WHAT TO PRODUCE:
Only the lines from the line with "Given: Click the" through the end of the records belong in your reply, copied exactly, with every picture left out.

──────── DATA FOR REVIEW

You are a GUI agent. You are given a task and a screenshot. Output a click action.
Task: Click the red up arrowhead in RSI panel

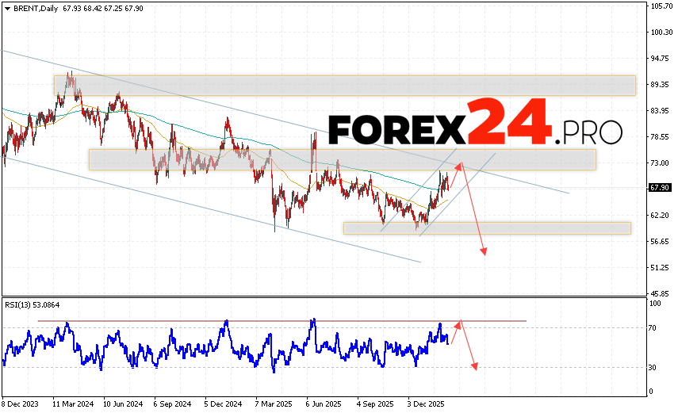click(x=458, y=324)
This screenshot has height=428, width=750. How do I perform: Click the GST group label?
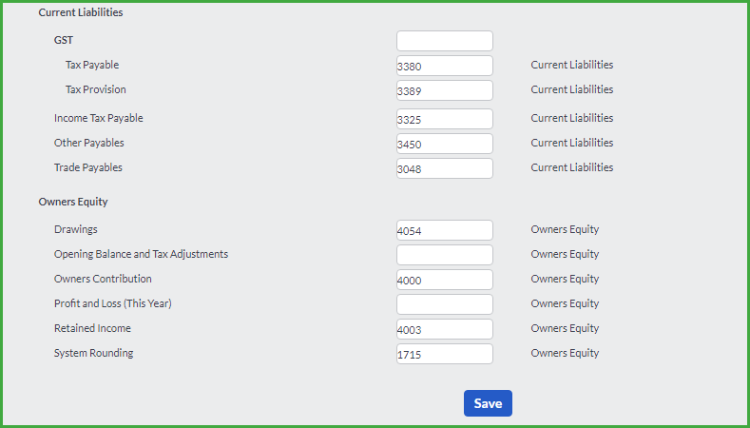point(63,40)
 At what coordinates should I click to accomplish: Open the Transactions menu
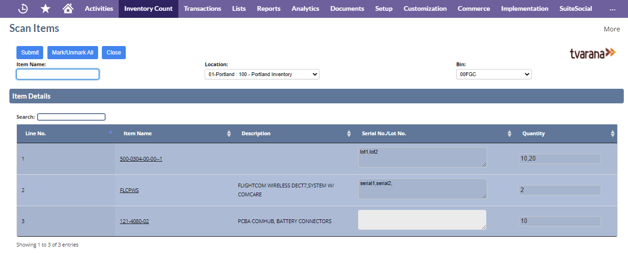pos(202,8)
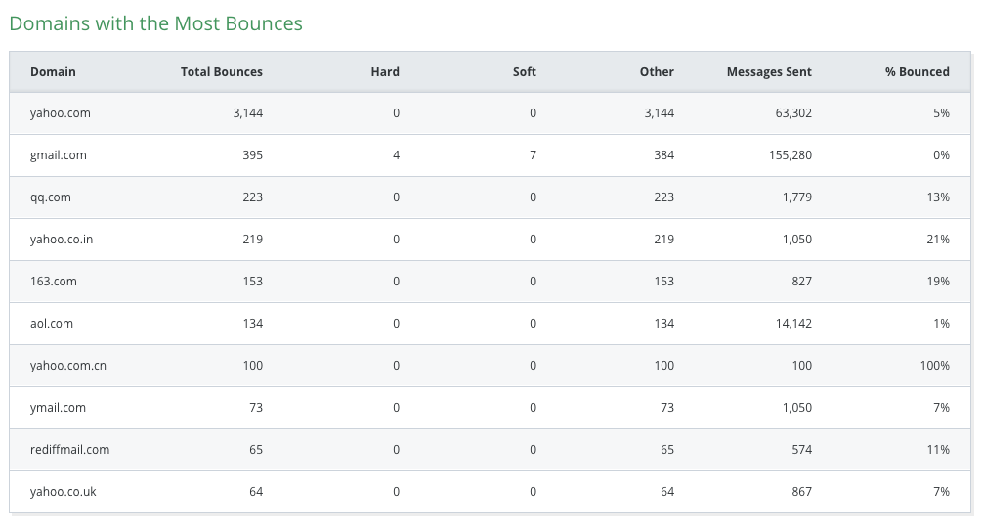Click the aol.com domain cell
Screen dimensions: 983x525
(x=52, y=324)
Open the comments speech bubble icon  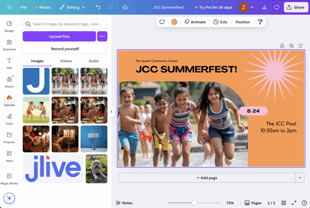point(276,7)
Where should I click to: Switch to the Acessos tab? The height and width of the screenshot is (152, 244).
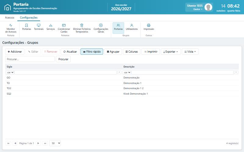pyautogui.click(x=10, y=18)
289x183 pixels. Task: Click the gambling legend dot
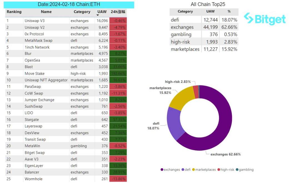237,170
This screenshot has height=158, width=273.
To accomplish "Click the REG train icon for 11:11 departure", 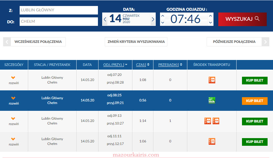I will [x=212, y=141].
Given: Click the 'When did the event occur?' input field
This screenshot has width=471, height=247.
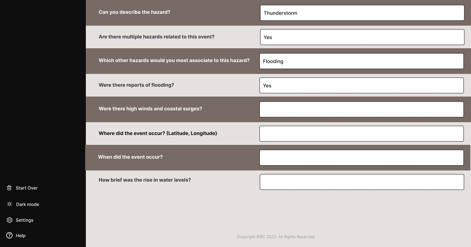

────────────────

SOLUTION:
Given: Click the 'When did the event occur?' input field
This screenshot has width=471, height=247.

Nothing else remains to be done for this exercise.